When did you become an adult? I ask people this question often, and I’m frequently amazed by the variety of responses that I get. Some people affectionately remember their high school or their university graduation as the day they crossed the threshold into adulthood, while others point to their first full-time job, the day that they moved away from home, or the day that they became a parent. Many people (myself included) are hard pressed to think of a singular moment when they stopped being a “youth” or a “young adult,” and began to think of themselves as “adults” without qualification. Rarely does anyone suggest that they became an adult on their eighteenth birthday, when they reached the legal age of majority. As far as the law is concerned, however, it is at that moment that Americans stop being children, and become fully-fledged citizens, with all of the rights and responsibilities of adults. Reaching the legal age of adulthood, in other words, is not necessarily the same thing as becoming an adult, and the fact that eighteen-year-olds can vote, sign a contract, or get married without their parents’ consent does not make them adults in most Americans’ eyes.

I have always been fascinated by the gap between popular perceptions of what it means to be an adult and adulthood as the law defines it. I remember that when I turned eighteen, the idea that I had gone to bed a child and woken up an adult struck me as absurd – I didn’t feel any different, and nothing about my personality had changed. Looking back on that moment as a graduate student, I began to wonder why the legal boundary between childhood and adulthood had been placed at the age of eighteen. When, how, and why was this decision made? My dissertation seeks to answer these questions, focusing in particular on the 1970s, when state and federal lawmakers lowered key age limits like the voting age and age of majority to eighteen, and dispensed with the common-law tradition of treating young people as adults at twenty-one.

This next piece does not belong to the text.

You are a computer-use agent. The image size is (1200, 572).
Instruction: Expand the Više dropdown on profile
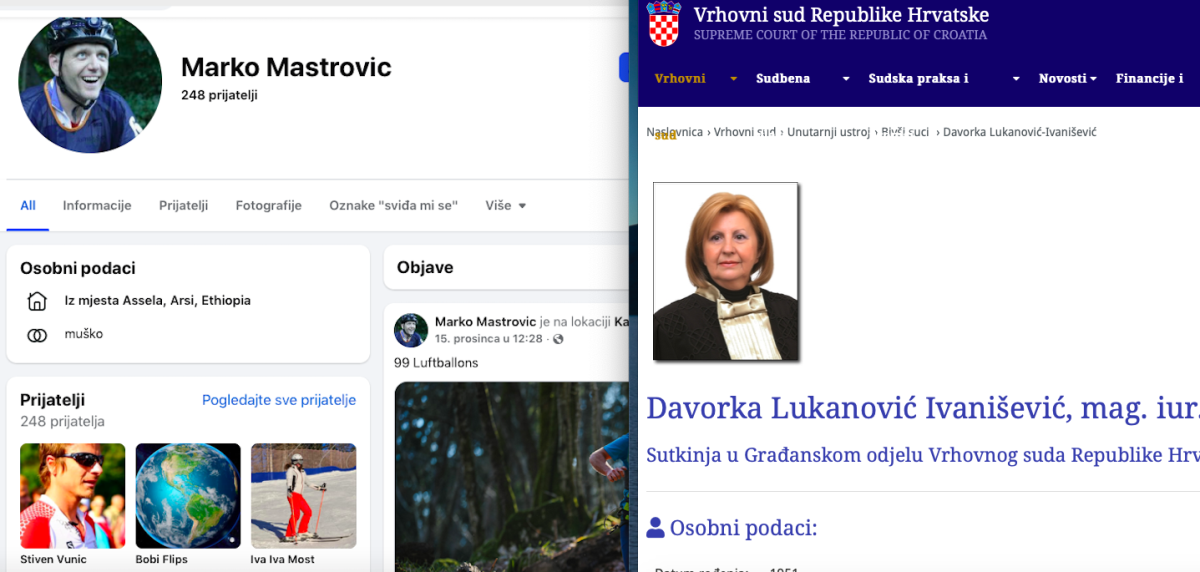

Teenagers often ask why the law deems them adults at eighteen, when they are legally permitted to do things like drive or consent to sex much earlier. Others ask why young Americans must wait three years beyond their eighteenth birthday (until they turn twenty-one) before they can legally purchase alcohol. In recent months, New York City’s decision to raise the minimum age for purchasing tobacco to twenty-one, and the city of Takoma Park, Maryland’s decision to allow sixteen-year-olds to vote in civic elections have generated a renewed public discussion of these questions. And since the year 2000—when psychologist Jeffrey Arnett first proposed the existence of a new life stage of “emerging adulthood”—the notion that young people are taking longer than ever to reach maturity has become increasingly popular. Popular discussions of an alleged “lost generation” of unemployed young people, or of young people who experience “adultolescence” in their twenties tend to blame changing economic and cultural conditions for extending young people’s transition into adulthood. But they also imply that the laws, rules, and institutions that govern young people’s transition into adulthood are fast becoming out of date.

Given these developments, it is not surprising that the American public has begun to show a growing interest in the legal boundaries between youth and adulthood, and in how the current system of minimum age laws came to be. When people ask why young Americans are considered adults at eighteen, however, they often received a deceptively simple answer: that eighteen-year-olds are generally considered mature and responsible enough to make their own decisions, or that it makes sense to grant young people adult privileges around the time they graduate high school. One of the most commonly cited explanations suggests that lawmakers lowered the age of majority to eighteen as a response to the Vietnam War, so that young men who were being drafted would have all of the legal rights of adults.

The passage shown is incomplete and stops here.